The present disclosure relates to wortmannin analogs and metabolites thereof, and has application to methods of using these derivatives to inhibit phosphotidylinositol-3-kinase (PI-3-kinase) activity and to treat certain malignant tumors.
The PI-3 kinases are a family of related enzymes that are capable of phosphorylating the 3 position hydroxyl group of the inositol ring of phosphatidylinositol. They are linked to a diverse list of cellular functions, including cell growth, proliferation, differentiation, motility, survival and intracellular trafficking. Many of these functions relate to the ability of the PI-3 kinases to activate the protein kinase B (Akt). Genetic and pharmacological inactivation of the p110δ isoform of the PI-3 kinase has revealed this enzyme to be important for the function of T cells, B cell, mast cells and neutrophils. Hence, p110δ is considered to be a promising target for drugs that aim to prevent or treat inflammation and autoimmunity and transplant rejection. Recent evidence has shown that the gene encoding the p110α isoform of the PI-3 kinase is mutated in a range of human cancers. For example, mutation of p110α which leads to over-expression of the kinase is found in human lung cancer. PI-3 kinase activity is also found to be elevated in ovarian, head and neck, urinary tract, colon and cervical cancers. Further, a phosphate (PtdIns(3,4,5)P3) which antagonizes PI-3 kinase activity is absent or mutated in a variety of human cancers, including advanced prostate, endometrial, renal, glial, melanoma, and small cell lung cancers.
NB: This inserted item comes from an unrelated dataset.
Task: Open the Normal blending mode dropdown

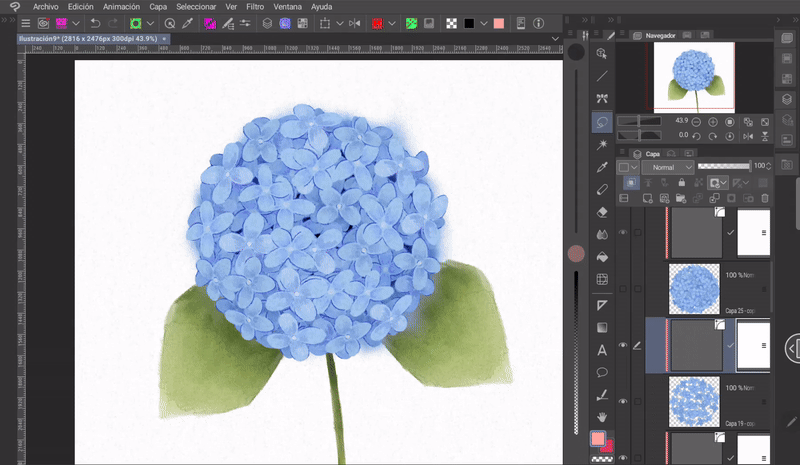Action: pos(670,167)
Thus, inhibition of PI-3 kinase activity may provide a potential target for treatment of certain human cancers.
Wortmannin is a naturally occurring compound isolated from culture broths of the fungus Penicillium wortmannin that has the basic structure shown in U.S. Pat. No. 5,480,906, which is incorporated herein by reference. Wortmannin irreversibly inhibits PI-3-kinase through covalent interaction with a specific lysine on the kinase: Lys802 of the ATP binding pocket of the catalytic site of the p110α isoform or Lys883 of the p110δ isoform. Most isoforms of PI-3 kinase, such as p110α, p110β, p110δ and p110γ for example, are inhibited equally by wortmannin. Wortmannin demonstrates liver and hematologic toxicity, however, and is a biologically unstable molecule. Samples stored as aqueous solutions at either 37° C. or 0° C. at neutral pH are subject to decomposition by hydrolytic opening of the furan ring. It has been shown that the electrophilicity of the furan ring is central to the inhibitory activity of wortmannin. The irreversible inhibition of PI-3-kinase occurs by formation of an enamine following the attack of the active lysine of the kinase on the furan ring at position (C(20) of wortmannin. Thus, decomposition of wortmannin may interfere with its inhibitory activity on PI-3 kinases.
Analogs of wortmannin that display improved biological stability and reduced systemic toxicity may provide improved treatment for cancer and act as anti-tumor agents. Accordingly, what is needed are analogs of wortmannin and metabolites thereof that display increased biological stability and reduced toxicity.